Nicoco reshared this.

in reply to XSF: XMPP Standards Foundation

seems it does not follow cname? or it does not tell if domain is ok already?
in reply to XSF: XMPP Standards Foundation

An alternative form of MitM is Manipulator-in-the-middle.

I prefer it as it is (1) more accurate and (2) less focused on a gender („man“ being ambiguous in English here).

in reply to XSF: XMPP Standards Foundation

It throws a 504 error if your c2s ports aren’t open to all IP addresses.
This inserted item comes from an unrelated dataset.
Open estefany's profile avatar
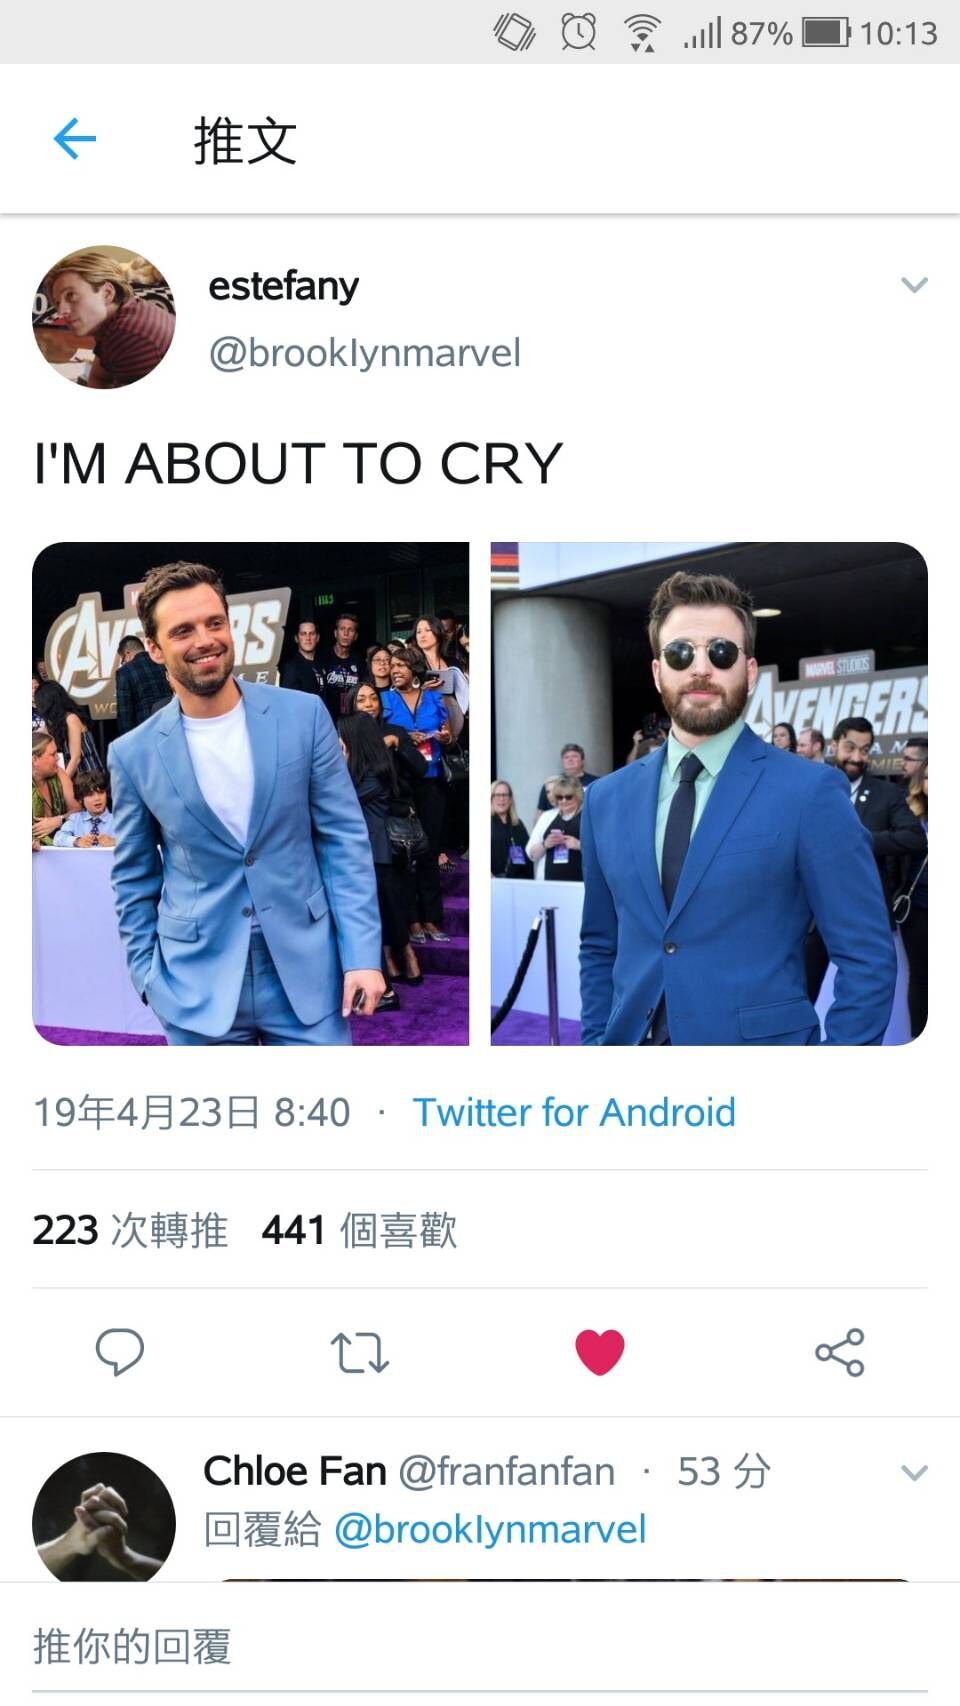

But once I relaxed my server’s firewall, it was fine.
in reply to XSF: XMPP Standards Foundation

#XMPP #CertWatch said that »[My] settings are correct and no MITM was detected.« That's great.

It then continued with some #PubSub stuff and finally said »If you do not have a pubsub-capable client you can subscribe for text notifications by opening a chat with certwatch.xmpp.net and sending the message “subscribe <my xmpp server>”«.

My question is now: How do I open a chat with a hostname and not a JID?

My clients are #Gajim resp. #Conversations / #BlabberIM.

Anyone?

in reply to Klaus Alexander Seistrup

@kas exactly like you would open a chat with a contact. Or by clicking here: xmpp:certwatch.xmpp.net

Conversations shows a warning that this is a domain address but 'add anyway' works fine.